耳飾りの徴
「何か付いていますか?」
「ええ。取りますから、目を閉じて下さい」
「分かりました」
イアールは素直に目蓋を閉じる。彼女は何の躊躇もなく、彼の唇を奪った。そして離れまいとして、彼を強く、強く抱き締める。最初の口付けを交わして、彼女は夢ではないと初めて確信するに至った。
「ああ、まるで夢のよう。夢なら醒めないで欲しいですわ」
「シェラ、貴女は……?」
「イアール様、皇族にとって、口付けは婚儀の証ですの」
微笑み掛けた彼女は確信犯であった。彼女はこうして自らと彼に対して抜き差しならない状況を創り出したのだ。対する彼の表情は曇る。その表情を目にして、彼女の胸に痛みが走った。
「如何なさいましたの?」
「話したいことがあります、ここではなく家の中で話しましょう」
彼に促されて、彼女は家の中に入る。家の中は外見から想像していたよりは、ずっと清潔感に満ち溢れていた。テーブルと椅子、それに真っ白なシーツに覆われたベッドが一台。彼は彼女を椅子に座らせると、向かい合わせにベッドの上へ腰掛けた。それからおもむろに口を開く。
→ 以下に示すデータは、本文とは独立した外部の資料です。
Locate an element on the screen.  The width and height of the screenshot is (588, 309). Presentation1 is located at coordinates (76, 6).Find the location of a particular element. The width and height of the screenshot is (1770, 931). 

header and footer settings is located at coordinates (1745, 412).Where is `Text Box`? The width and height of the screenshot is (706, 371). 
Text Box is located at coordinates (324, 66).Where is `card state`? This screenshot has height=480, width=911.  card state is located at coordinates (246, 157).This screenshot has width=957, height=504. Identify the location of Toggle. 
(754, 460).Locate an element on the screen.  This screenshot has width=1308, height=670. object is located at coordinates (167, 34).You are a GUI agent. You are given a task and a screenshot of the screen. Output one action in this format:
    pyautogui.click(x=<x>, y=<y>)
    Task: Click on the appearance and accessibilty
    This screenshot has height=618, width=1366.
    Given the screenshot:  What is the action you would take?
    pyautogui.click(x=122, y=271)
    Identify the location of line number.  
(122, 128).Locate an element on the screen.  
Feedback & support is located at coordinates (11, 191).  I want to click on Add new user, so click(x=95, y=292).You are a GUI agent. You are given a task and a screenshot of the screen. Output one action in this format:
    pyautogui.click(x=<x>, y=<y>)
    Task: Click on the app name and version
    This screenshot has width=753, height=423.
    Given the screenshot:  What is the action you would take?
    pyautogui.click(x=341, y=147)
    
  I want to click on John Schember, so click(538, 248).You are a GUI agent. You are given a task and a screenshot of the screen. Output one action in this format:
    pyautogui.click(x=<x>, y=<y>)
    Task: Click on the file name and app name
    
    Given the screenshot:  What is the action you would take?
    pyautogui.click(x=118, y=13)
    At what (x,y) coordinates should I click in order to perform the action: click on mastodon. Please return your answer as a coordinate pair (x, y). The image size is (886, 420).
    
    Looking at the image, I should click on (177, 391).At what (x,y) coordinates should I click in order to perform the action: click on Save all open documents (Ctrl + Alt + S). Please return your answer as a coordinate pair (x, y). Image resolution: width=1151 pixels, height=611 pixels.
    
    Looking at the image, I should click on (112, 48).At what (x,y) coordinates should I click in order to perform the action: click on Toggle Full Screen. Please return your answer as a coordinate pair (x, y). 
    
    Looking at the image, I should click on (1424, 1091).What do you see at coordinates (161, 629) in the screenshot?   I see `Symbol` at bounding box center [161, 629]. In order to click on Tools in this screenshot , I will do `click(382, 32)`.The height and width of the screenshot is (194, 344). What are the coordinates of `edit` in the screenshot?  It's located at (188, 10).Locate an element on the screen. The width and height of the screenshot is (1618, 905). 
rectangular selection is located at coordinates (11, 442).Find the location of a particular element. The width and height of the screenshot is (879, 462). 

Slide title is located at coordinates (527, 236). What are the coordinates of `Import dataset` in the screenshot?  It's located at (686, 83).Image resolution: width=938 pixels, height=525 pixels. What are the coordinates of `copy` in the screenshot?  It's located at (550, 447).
「シェラ、申し訳ありませんが、私には既に、妻がおります」
彼の言葉は物凄い衝撃を彼女に与えた。しかし外見上はそう見せずに微笑むと、やや機械的に言葉を返す。
「そうですか、それは存じませんでした。ですがわたくしは貴方様について行くと決めております。もしも、このわたくしをここで放り出すのだと仰るのでしたならば、迷うことなく自害致します。わたくしは貴方様のいらっしゃらない生活は、もう考えたくも有りません」
「……、辛い選択をさせないで頂きたい」
苦渋に満ちた彼の表情を見れば、彼女もどう思われていたのかおおよその見当がついた。真摯な眼差しで彼を見詰めると、彼は軽く首を振りながら言葉を繋いだ。
「けれども、方法がない訳でもありません」
「それは、どう言うものなのでしょうか。お聞かせ願いますでしょうかしら?」
努めて冷静に、彼女は昂ぶる心を抑えながら聞き返した。
「私の一族では、男は正妻一人と、五人までの側室を持つことを許されています。私には正妻が一人いるきりで、側室は一人もおりません」
「ですから、側室になれと仰るのですね?」
「……そうです」
ややあって、彼は申し訳なさそうに頷いた。それに対してシェラは微笑む。
「嫌です。わたくしは側室などと言う立場は嫌です。正妻として迎えて下さい」
怒ればそれまでである。彼女は自らも不思議なほど落ち着いて話せていた。却ってイアールの方が落ち着かない様子である。
「……、分かりました」
目を閉じて暫く考えていた彼も、意を決して頷く。すると彼女は立ち上がって彼の隣に腰掛けた。そっと手を重ねて彼の瞳を見詰める。
「夫婦と言うものは、契りを交わすそうですが、貴方様もそれをして下さいますか?」
穏やかな口調で、彼女は微笑みながら彼を見詰めた。その瞳の奥に秘められた悲しみの色を見てしまった彼は、彼女の顔に今は亡き愛しい人物の面影を重ねてしまう。それは彼女に対する大きな無礼であったが、彼の理性はそれで吹っ飛んで行ってしまった。初めて彼の方から力強く抱き寄せる。
「ん……」
二度目の口付けは彼女の心と身体を熱くさせる。そして二人はこの夜を分け合った。